PAUL WOLFOWITZ: What were you doing watching that, sir? It doesn't really seem like your thing.

GWB: Aw, the dish went out on Air Force One. All I could get was al-Jazeera and the Golf Channel.

DC: So why...

GWB: They were showing a Nancy Lopez retrospective. Anyway, I caught a bit of it before we touched down, and I gotta say, I wonder if he's makin' us look bad up there.

DC: I wouldn't worry about it, George. That's not even being broadcast in the US. No one's watching it but a bunch of Europeans.

GWB: Really? What are we showing instead? That Moose-owie trial? The 20th hijacker fella?

PW: Actually, we're now going with Ramzi bin al-Shibh as the 20th hijacker now.

DC: I thought it was Mohammed al-Q'atani.

PW: Him too. We like to keep a few in reserve for when the Zogby polls come out.

GWB: Well, how many damn 20th hijackers are there?

DC: The same number as there are al-Q'aeda second-in-commands. Is this going somewhere, George? It's already almost 3PM, and I still need to stop at the gun shop and the liquor store.

GWB: Well, I was just wondering, what exactly are we trying Saddam for, anyway?

PW: We're not trying him. The Iraqi people are trying him.

GWB: But it's really us, right?

DC: Right.

GWB: Anyway, the prosecutor guy says it's for killing innocent people, but he's saying it's for politics.
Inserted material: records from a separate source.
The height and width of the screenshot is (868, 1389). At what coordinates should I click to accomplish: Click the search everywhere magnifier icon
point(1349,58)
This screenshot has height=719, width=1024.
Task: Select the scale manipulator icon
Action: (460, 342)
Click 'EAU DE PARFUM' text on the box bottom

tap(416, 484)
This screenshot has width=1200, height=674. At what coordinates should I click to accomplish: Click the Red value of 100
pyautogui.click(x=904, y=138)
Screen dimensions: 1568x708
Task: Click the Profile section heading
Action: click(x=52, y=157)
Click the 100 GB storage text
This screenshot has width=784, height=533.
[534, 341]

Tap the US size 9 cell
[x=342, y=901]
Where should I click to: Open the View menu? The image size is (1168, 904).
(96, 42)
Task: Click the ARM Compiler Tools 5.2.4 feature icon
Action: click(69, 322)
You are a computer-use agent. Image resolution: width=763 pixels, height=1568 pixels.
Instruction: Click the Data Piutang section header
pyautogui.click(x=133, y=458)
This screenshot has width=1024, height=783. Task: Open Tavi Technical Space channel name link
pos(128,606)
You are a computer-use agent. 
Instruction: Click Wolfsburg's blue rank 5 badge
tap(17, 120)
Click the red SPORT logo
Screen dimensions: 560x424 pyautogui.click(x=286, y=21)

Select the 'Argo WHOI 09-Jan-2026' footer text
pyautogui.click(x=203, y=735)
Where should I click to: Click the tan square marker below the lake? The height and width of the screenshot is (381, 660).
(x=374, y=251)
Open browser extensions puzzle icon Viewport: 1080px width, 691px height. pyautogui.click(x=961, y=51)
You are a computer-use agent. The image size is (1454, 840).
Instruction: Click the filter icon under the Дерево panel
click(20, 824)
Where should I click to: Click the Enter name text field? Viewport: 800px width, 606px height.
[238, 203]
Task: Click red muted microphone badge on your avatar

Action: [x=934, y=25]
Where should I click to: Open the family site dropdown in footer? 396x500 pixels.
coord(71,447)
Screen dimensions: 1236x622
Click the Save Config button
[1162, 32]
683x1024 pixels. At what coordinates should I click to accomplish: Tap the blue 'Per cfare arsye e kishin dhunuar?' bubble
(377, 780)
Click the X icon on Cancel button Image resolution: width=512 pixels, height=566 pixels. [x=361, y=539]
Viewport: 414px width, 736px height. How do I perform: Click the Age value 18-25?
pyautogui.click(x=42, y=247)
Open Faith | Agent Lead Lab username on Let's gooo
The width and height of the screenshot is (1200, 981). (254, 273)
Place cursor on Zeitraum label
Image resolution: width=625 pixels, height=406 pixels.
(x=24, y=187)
PW: Oh, that's not true, sir. This war was always about ousting that monster Saddam.

DC: And freedom for the Iraqi people.

PW: And spreading democracy in the middle east.

DC: And going after terrorist groups like al-Q'aeda.

PW: And weapons of mass destruction.

DC: And furthering the American agenda into a new century.

PW: And, uh...boy, I feel like I'm forgetting one.

DC: Lowering taxes?

PW: No, I don't think that's it. Do you have the wallet card?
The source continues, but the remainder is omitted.